Client: Bonneville Power Administration
Location: Goldendale, WA
Services Provided:
  • Land Surveying (mapping and GIS)
  • Construction Management & Inspection
The Big Eddy – Knight No. 1 project was a major undertaking. The project involved the build and replacement of 29 miles of double circuit 500kV transmission line along with lattice steel towers and associated access roads. It also required stringing new conductor across the Columbia River.
Specific project elements included drilling and blasting for the installation of grillage, plate, and concrete pier footings; installation of fall protection flanges, grounding, counterpoise, insulator assemblies, compression fittings, vibration dampeners, conductor spacers, and overhead guide wires. 72-count ADSS fiber optic cables were installed, spliced, and tested, and two fiber vaults were installed.
Additionally, the project included new hardware, insulators, and conductor for the North Bonneville – Midway No. 1 230kV line through the Knight Substation dead-end bays and splitting the existing Wautoma – Ostrander No. 500kV line into two new operational lines.
A new trapezoidal wire conductor was tested on this project, which allowed equal amperage in a smaller diameter as part of the Energy Power Research Institute’s Transmission Efficiency Initiative.

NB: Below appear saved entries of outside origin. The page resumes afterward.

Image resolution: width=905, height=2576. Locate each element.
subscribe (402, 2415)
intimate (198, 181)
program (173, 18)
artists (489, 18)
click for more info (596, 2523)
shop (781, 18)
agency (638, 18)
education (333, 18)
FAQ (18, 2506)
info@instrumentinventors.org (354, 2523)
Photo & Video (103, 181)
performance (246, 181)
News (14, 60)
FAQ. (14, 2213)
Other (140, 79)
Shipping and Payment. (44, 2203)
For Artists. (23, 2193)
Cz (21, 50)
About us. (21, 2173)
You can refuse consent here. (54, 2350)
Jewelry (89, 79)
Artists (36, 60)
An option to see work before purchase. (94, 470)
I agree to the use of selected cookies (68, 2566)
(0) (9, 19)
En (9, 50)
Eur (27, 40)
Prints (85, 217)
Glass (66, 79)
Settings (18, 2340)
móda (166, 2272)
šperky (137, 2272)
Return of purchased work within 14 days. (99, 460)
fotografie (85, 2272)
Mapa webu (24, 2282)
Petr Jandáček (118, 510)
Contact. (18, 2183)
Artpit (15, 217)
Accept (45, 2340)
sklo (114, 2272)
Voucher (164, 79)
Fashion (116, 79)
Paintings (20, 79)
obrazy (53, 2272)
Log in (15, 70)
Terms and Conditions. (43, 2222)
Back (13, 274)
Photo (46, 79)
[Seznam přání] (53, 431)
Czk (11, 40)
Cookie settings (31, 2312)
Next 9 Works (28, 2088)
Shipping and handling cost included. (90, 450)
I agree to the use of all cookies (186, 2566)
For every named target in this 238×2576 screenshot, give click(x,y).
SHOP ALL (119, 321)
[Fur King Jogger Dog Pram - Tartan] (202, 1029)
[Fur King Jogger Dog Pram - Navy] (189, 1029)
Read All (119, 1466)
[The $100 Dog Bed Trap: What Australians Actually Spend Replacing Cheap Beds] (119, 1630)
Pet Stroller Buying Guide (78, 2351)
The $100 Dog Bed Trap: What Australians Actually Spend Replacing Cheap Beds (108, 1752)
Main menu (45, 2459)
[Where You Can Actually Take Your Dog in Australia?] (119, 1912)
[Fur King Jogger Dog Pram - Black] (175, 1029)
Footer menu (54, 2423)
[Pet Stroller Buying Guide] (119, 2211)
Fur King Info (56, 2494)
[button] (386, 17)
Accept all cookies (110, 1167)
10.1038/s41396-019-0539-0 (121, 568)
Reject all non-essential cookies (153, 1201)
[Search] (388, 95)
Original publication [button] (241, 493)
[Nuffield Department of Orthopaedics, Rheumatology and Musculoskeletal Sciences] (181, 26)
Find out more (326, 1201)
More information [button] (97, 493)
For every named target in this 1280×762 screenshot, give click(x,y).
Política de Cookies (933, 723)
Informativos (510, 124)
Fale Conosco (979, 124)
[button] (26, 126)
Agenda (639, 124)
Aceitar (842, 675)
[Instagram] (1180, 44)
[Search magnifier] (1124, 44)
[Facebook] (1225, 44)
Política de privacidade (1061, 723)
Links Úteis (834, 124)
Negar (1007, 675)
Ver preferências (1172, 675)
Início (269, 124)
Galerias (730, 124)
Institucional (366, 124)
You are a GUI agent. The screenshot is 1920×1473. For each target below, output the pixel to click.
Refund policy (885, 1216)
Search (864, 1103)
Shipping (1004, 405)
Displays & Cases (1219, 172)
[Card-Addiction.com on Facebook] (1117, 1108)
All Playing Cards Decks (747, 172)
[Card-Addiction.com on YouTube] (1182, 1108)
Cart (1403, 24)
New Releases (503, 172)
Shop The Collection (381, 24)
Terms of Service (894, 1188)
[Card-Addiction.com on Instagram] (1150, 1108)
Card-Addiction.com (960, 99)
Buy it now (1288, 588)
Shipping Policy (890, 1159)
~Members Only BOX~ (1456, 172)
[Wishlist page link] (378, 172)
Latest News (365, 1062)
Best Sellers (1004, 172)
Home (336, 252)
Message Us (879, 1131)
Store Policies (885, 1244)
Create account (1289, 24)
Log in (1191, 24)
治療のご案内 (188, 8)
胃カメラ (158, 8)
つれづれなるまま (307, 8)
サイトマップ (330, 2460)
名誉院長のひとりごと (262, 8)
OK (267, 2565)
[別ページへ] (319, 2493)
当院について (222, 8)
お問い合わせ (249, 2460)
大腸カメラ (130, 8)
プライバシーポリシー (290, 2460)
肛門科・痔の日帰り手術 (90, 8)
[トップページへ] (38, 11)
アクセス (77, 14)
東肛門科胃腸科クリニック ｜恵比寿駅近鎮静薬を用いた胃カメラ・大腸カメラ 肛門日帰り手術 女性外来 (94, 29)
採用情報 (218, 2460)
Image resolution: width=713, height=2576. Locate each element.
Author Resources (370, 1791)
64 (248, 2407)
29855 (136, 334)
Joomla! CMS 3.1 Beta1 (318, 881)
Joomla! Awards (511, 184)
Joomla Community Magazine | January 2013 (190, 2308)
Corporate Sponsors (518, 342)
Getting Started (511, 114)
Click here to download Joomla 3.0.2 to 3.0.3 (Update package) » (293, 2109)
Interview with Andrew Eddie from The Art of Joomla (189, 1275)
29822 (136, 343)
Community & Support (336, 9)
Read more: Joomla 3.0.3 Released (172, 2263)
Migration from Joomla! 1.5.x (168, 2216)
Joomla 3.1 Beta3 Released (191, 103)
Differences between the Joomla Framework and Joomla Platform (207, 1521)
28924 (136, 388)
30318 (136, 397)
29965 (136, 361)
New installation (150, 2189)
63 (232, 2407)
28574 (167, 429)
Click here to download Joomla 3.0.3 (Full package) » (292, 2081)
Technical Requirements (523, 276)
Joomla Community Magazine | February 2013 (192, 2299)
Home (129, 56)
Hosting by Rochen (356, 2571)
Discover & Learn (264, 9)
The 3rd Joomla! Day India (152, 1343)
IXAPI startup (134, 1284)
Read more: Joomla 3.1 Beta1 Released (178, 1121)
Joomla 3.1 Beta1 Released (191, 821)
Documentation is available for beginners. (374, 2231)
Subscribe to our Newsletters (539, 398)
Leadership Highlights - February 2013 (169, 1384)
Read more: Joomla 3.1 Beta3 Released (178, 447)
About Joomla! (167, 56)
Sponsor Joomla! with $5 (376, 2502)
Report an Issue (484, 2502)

During the design phase, MacKay Sposito provided land surveying services and prepared plan and profile maps. We then oversaw construction of the project via on-site inspectors and a Resident Engineer to tackle the paperwork. The river crossing was especially complicated as we tracked coordination through the Federal Aviation Administration, US Coast Guard, US Army Corps of Engineers, the Washington and Oregon Departments of Transportation, Union Pacific Railroad, BNSF, the Yakima Nation, Barge Entities, CenturyLink, landowners, and other local entities.